Growing up I played classical piano for 6-7 years, but the thing was, it was more for the normalization/”paying my dues” to my parents than me. At this particular time in my life my youngest sister took up piano as well, and excel…well excelling is an understatement; if my siblings and I are quintessentially The Royal Tenenbaums (Great movie if you haven’t seen it, and if you seen it, see it again!) with me as the writer, H* is the artist, A* is the athlete, K* is the musician.
Anyway, where was I? Ah yes, pulling teeth without anesthesia…er…playing classical piano. I probably would have liked it to some degree if I had been allowed to play what I wanted to play; yes Vivaldi, Brahms, Beethoven are my homelads but there’s so much more to play on the piano than the classics and that was never afforded to me.
So I quit, and I haven’t looked back.
Yet when I was taking one of my first college courses, an elective called “Music of the World” taught by an awesome guy who liked his music loud and ripped Christopher Colombus a new one pertaining to colonialism and genocide…well, in that class, apart from it being my first (and not last) A in a college course, I learned about Indian music, I learned in particularly about the sitar.

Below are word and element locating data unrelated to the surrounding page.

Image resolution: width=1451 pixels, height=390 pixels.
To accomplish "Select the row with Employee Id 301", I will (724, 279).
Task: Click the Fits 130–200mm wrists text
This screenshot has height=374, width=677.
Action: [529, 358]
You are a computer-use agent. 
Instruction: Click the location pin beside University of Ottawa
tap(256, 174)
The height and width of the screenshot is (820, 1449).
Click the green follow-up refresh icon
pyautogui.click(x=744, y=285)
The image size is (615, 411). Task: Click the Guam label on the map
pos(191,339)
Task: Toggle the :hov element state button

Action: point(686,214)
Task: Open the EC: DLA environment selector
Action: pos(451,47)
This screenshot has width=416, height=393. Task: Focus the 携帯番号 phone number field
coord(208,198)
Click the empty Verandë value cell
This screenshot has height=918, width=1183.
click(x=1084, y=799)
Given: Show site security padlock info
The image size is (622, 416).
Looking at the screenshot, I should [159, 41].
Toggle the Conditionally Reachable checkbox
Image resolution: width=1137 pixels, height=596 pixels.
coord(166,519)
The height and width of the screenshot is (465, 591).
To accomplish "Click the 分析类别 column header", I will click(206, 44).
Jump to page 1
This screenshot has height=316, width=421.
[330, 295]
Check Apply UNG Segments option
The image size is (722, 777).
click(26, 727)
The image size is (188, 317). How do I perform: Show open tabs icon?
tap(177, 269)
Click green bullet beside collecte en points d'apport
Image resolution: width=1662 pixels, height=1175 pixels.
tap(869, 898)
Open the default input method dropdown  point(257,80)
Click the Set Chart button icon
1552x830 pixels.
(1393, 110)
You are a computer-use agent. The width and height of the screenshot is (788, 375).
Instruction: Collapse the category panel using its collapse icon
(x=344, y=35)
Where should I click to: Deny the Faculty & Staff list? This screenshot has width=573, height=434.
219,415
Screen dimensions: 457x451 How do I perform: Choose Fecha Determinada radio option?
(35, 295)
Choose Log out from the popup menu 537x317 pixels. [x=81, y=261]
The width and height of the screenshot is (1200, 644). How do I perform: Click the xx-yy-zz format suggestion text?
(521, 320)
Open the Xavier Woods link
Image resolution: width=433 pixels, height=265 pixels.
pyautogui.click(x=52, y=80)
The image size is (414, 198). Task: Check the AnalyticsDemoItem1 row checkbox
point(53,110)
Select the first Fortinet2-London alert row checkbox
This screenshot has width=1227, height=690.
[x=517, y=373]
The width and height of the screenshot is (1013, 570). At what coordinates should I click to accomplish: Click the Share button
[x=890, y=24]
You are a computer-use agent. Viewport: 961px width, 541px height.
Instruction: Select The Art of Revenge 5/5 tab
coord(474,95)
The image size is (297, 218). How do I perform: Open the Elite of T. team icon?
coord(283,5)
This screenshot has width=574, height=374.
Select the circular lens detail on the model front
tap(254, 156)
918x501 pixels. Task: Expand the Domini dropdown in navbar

Now what I like about the Sitar is that George Harrison played it. Not so much my favorite member of The Beatles, but the guy who I appreciate most for his solo career post-Beatles. I liked listening to the music of India in Mr. Becker’s classroom, it stirred my wanderlust, it stirred my desire for more of the world and less of me, a truly musical transcendental moment if there ever was one.
I also liked how there were regular notes, and then notes between the notes! Who’d have thunk it but Indian musicians?!? It kind of reminds me of hidden rooms and easter eggs in a video game, not that I play much of them, but just discovering something that’s there that might be glossed over or just hidden in plain sight…that’s pretty cool.
I haven’t started yet, as the instrument is pretty expensive, but I do know where to get one and I do know someone who teaches the sitar so it’s all a matter of time.
All in due time playing one heck of an instrument, the Sitar.